The CDC has also emphasized the importance of building new medical facilities, improving home care treatment (including training thousands of health care workers), and implementing broad-based, effective public information campaigns. Although CDC projected a sobering, worst-case scenario of 1.4 million cases of Ebola by January 2015, it didn’t take into account the planned interventions by the international community…

International donors such as World Bank and IMF have pledged to provide over $400 million and $130 million financing (respectively) toward emergency response and medium and long-term recovery in the most-affected countries. The U.S. has provided a surge of $175 million and 3,000 troops to help train nurses and set-up emergency treatment facilities in Liberia. China has committed 174 doctors to Sierra Leone and $37 million in assistance to West Africa. Cuba has also pledged to provide the largest team of medical professionals of any country to assist the region, with 165 doctors set to arrive in Sierra Leone in October and additional 296 heading to Guinea and Liberia.

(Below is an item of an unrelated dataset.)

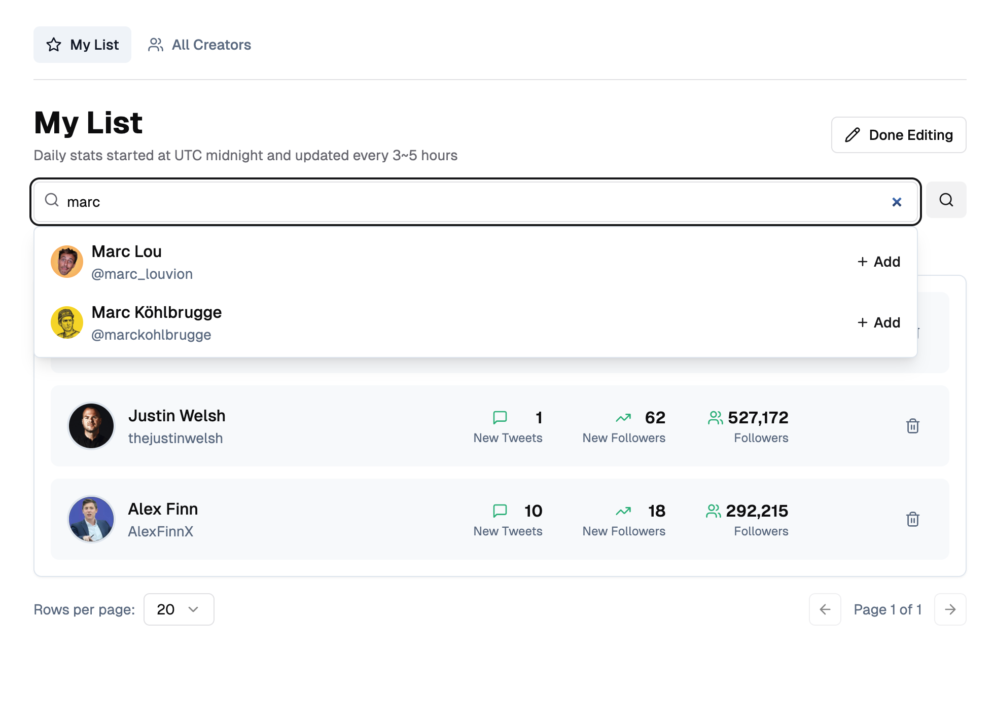
Task: Click Marc Köhlbrugge's avatar
Action: click(67, 322)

World Bank Report– The Economic Impact of the 2014 Ebola Epidemic: As of October 16, 2014, the Ebola worldwide death toll will pass 4,500, including 236 health workers, and the number infected will pass 9,000, including; 427 health workers with three worst-affected countries of Guinea, Liberia, Sierra Leone. A new economic impact assessment from World Bank Group says that if the epidemic were to significantly infect people in neighboring countries, some of which have much larger economies, the two-year regional financial impact could reach US$32.6 billion by the end of 2015… According to the analysis, the economic impacts of Ebola are already very serious in the core three countries – particularly; Liberia, Guinea, Sierra Leone – and, could become even catastrophic under slow-containment…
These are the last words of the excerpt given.